Take the lines below beginning at the line that has "Atropello (591, 24)" and stopping after the line that has "Diario de Castilla y León (1036, 2162)", and print them exactly as they are, with no other lines.

*** Opening of Data supplied ***

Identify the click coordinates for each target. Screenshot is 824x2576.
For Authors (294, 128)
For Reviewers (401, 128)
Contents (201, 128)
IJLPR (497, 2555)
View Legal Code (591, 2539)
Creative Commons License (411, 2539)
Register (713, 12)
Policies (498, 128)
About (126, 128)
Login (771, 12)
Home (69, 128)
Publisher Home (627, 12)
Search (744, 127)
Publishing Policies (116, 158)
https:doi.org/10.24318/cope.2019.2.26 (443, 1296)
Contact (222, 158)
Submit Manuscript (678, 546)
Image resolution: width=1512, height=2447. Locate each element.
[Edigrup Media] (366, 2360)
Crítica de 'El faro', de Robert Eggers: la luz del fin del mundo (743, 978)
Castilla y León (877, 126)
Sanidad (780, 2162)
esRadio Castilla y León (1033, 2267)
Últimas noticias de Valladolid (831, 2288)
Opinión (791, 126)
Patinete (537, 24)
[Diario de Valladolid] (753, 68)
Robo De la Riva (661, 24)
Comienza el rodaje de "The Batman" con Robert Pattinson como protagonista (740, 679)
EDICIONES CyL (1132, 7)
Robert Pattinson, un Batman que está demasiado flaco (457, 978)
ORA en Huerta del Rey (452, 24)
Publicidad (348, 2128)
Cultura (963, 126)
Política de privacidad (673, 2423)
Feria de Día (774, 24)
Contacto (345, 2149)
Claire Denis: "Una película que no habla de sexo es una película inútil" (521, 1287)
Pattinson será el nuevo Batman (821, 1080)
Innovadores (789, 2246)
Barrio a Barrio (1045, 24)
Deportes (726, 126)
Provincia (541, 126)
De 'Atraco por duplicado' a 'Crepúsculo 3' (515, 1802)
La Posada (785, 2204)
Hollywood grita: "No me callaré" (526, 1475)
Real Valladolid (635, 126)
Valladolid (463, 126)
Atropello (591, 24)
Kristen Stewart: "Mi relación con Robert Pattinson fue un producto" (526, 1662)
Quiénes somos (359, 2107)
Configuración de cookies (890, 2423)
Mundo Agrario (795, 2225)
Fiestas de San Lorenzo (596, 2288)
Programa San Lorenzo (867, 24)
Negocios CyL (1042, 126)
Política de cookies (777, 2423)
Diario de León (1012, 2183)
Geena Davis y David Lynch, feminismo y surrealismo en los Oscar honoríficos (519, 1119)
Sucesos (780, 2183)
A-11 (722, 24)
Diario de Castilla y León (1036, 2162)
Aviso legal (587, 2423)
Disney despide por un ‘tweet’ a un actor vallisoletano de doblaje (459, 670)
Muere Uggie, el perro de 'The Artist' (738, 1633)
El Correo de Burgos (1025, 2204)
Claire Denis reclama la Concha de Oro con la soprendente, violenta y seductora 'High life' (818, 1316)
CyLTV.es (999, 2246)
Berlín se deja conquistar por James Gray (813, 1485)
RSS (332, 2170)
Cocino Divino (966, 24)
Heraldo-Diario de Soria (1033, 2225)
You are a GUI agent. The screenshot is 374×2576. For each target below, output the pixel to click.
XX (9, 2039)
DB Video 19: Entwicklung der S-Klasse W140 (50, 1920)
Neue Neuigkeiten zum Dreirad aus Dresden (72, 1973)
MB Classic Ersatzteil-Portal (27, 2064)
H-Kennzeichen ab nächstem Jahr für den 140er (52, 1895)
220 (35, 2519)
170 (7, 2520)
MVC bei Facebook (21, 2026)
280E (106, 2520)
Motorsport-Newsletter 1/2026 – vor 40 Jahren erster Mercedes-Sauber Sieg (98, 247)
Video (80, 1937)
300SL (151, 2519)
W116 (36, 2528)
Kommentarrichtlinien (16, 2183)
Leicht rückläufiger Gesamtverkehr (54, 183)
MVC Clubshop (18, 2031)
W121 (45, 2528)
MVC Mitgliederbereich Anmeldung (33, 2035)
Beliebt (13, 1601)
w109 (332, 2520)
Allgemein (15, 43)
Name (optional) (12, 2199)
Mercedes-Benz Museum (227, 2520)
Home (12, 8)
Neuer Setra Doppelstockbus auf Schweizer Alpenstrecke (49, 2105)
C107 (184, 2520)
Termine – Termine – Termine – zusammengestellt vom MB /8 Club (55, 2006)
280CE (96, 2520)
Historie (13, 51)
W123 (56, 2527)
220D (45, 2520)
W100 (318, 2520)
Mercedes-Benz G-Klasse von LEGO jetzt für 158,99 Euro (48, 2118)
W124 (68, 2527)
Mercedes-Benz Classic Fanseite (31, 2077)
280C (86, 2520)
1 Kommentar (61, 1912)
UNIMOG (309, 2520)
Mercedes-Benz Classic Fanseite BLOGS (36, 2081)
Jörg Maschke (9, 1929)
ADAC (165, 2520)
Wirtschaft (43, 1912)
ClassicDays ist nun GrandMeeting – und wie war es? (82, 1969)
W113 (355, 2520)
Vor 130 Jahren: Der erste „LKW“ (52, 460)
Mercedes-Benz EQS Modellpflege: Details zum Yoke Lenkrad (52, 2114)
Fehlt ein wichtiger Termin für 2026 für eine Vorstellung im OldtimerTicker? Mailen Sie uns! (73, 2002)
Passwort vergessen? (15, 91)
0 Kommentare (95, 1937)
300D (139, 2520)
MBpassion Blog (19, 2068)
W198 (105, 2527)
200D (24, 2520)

*** Close of Data supplied ***

§ **Answer to the exercise**
Atropello (591, 24)
Kristen Stewart: "Mi relación con Robert Pattinson fue un producto" (526, 1662)
Quiénes somos (359, 2107)
Configuración de cookies (890, 2423)
Mundo Agrario (795, 2225)
Fiestas de San Lorenzo (596, 2288)
Programa San Lorenzo (867, 24)
Negocios CyL (1042, 126)
Política de cookies (777, 2423)
Diario de León (1012, 2183)
Geena Davis y David Lynch, feminismo y surrealismo en los Oscar honoríficos (519, 1119)
Sucesos (780, 2183)
A-11 (722, 24)
Diario de Castilla y León (1036, 2162)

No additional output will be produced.